I’m so good about posting when people are least likely to read. Go me!
So far, each of my babies has been able to come in their own good time- for the most part. I’m not sure Ephraim counts, but maybe he does. I don’t know! He certainly came when he needed to and was as ready as possible under the circumstances. And the rest of them got to pick their own birth dates for which I am very grateful. That’s something I wanted for them.
I’m hoping this baby will be no different. I want to let him or her come when good and ready! That means it could be around when I’m “due,” a week or two before that (oh so unlikely… I’m not that lucky), or 2+ weeks after that (I really hope not…)! This is one area of life for me that I have no control over and sometimes it gets unnerving not having any idea when this big event will take place! I’ve talked to other moms who’ve had as many (or more) kids than I have and have learned that it’s completely possible to go early with one baby and then late with the next. So really- who knows!!
It’s also very exciting though- Labor starting on its own is always such a rush! And there is so much to anticipate in the meantime- not knowing when it’ll happen; not knowing if we have a baby girl or a baby boy; and we don’t have names picked either. There are a lot of unknowns this time!
But that’s all part of why I’m afraid of being pinned to a due date this time. I don’t want the pressure if/when the date comes and goes. If I happen to go way over, I don’t want the pressure and the misplaced concern for our well-being. Did you know that technically you aren’t even “overdue” until after 42 weeks!? 37-42 weeks is considered “term” and a normal time for delivery! Yet I do know women who’ve had perfectly healthy pregnancies and had their babies trigger natural labor a little before 37 weeks or after 42 weeks, so there is also even a little more variation possible there! It is true, though that most women have their babies sometime between 37 and 42 weeks. And this is assuming the approximate due date is fairly accurate which is also sadly rare.
I’m at the point when people are constantly asking “What’s your due date?” “How many weeks are you?” “How many weeks left?” etc. I haven’t figured out the best answers yet except that I can at least shrug it off and say, “Oh- I’m approximately 10 months pregnant.” and hope that gets them off-track. :P I feel enormous and I’m pretty sure I look it too if the comments I get are any indication. At symphony this past week I got, “she’s about to pop,” and “If the Tchaikovsky can’t shake that baby out, nothing can!” Oh- and a friend’s grandma in the audience said during intermission, “You’ve got a pregnant lady up there! Hope she can make it through the rest of the concert!” These comments mostly just make me laugh a lot. :) If only Tchaikovsky could shake babies out!

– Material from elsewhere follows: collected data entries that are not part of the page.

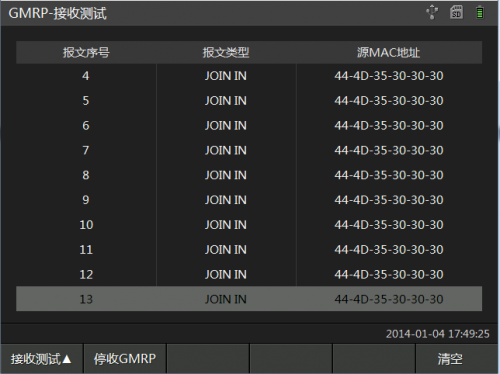Click the MAC address in row 12

(x=389, y=275)
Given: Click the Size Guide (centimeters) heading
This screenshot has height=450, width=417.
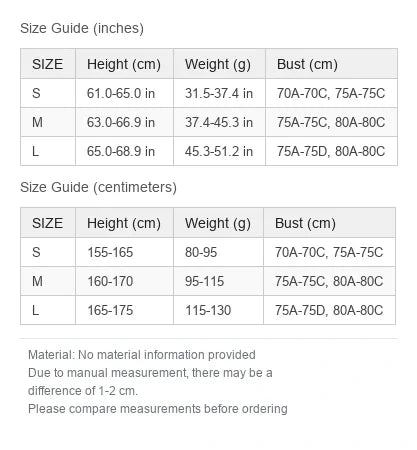Looking at the screenshot, I should 98,187.
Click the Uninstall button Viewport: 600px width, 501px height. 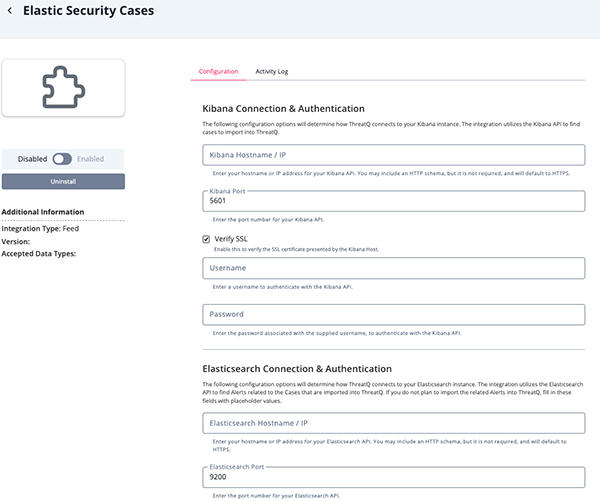(63, 181)
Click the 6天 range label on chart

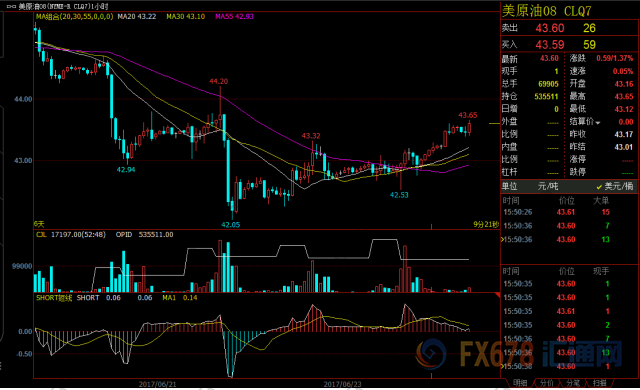tap(39, 224)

But I know that I’m normal and healthy for this stage and my baby is normal and healthy too so I try not to let it get to me. At least I can joke about being 10 months pregnant! I wish I could keep from getting any larger, but I’m afraid that’s inevitable (as unimaginable as it is!). I just kind of dread seeing the same people that already said that I’m “about to pop.” If I’m about to pop now then what about in two weeks when I see them again…. Yikes! This is when an invisibility cloak could come in handy! (Harry Potter and Frodo are so lucky.)
My favorite response for “How many weeks left?” is “I don’t know.” Because it’s the truth. I don’t know.
1 comments:
I love how such a dear friend can transform into such a knowledgeable, wise mama! I can't wait for you newest addition to meet his/her beautiful mum! Be praying for you!!!